USA führen Gütesiegel „Energy Star Most Efficient“ ein

Es zeichnet die effizientesten fünf Prozent einer Produktkategorie aus. Zunächst gibt es das Zertifikat für fünf Geräteklassen, darunter Fernseher und Kühlschränke. Weitere sollen kommendes Jahr folgen.

Logo Energy Star Most Efficient

Die US Environmental Protection Agency (EPA) und das amerikanische Energieministerium (DOE) haben ein zusätzliches Gütesiegel zu ihrem Energy Star eingeführt: den „Energy Star Most Efficient“. Es wird Geräte kennzeichnen, die innerhalb ihrer Produktkategorie eine ausergewöhnliche Effizienz aufweisen. Nur die besten fünf Prozent aller Modelle einer Kategorie erhalten das Siegel, wie die EPA mitteilt.
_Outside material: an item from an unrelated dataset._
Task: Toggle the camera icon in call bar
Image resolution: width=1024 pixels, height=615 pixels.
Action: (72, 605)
Zunächst wird es das Gütesiegel für fünf Produktkategorien geben: Waschmaschinen, Öfen, zentrale Klimaanlagen und Wärmepumpen, Fernseher sowie Kühlschränke, Tiefkühltruhen und Kühl-Gefrier-Kombinationen. „Produkte, die die Auszeichnung ‚Most Efficient‘ erhalten, demonstireren eine außergewöhnliche Effizienz auf dem neuesten Stand, die umweltbewusste Verbraucher und Erstanwender schätzen“, schreibt das DOE.

Eine Reihe von Produkten ist schon mit dem Energy Star Most Efficient ausgezeichnet worden. Sie stammen laut EPA von den Partnern Electrolux, LG, Nordryne, Panasonic, Rheem und Samsung. Noch dieses Jahr will die EPA über neue Produktkategorien beraten, in denen das Siegel für besondere Effizienz 2012 kommen könnte. Ausgezeichnete Produkte werden nicht nur mit einem Aufkleber versehen, sondern finden auch Eingang in eine Liste auf der Energy-Star-Website.
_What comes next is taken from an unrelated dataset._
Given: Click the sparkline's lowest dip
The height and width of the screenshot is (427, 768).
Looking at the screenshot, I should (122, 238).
Der durchschnittliche amerikanische Kühlschrank nutzt heute dem US-Energieministerium zufolge nur rund ein Viertel der Energie, die noch im Jahr 1975 benötigt wurde – obwohl die Geräte im Durchschnitt 20 Prozent größer geworden sind. Viele kommen zudem mittlerweile mit Zusatzfunktionen wie einer Eiswürfelmaschine oder einem Touchscreen. Allein im vergangenen Jahr hat das Energy-Star-Projekt nach Angaben der EPA Amerikanern dabei geholfen, bei ihren Stromrechnungen 18 Milliarden Dollar einzusparen. Das entspricht der Behörde zufolge dem CO2-Ausstoß von etwa 33 Millionen Autos.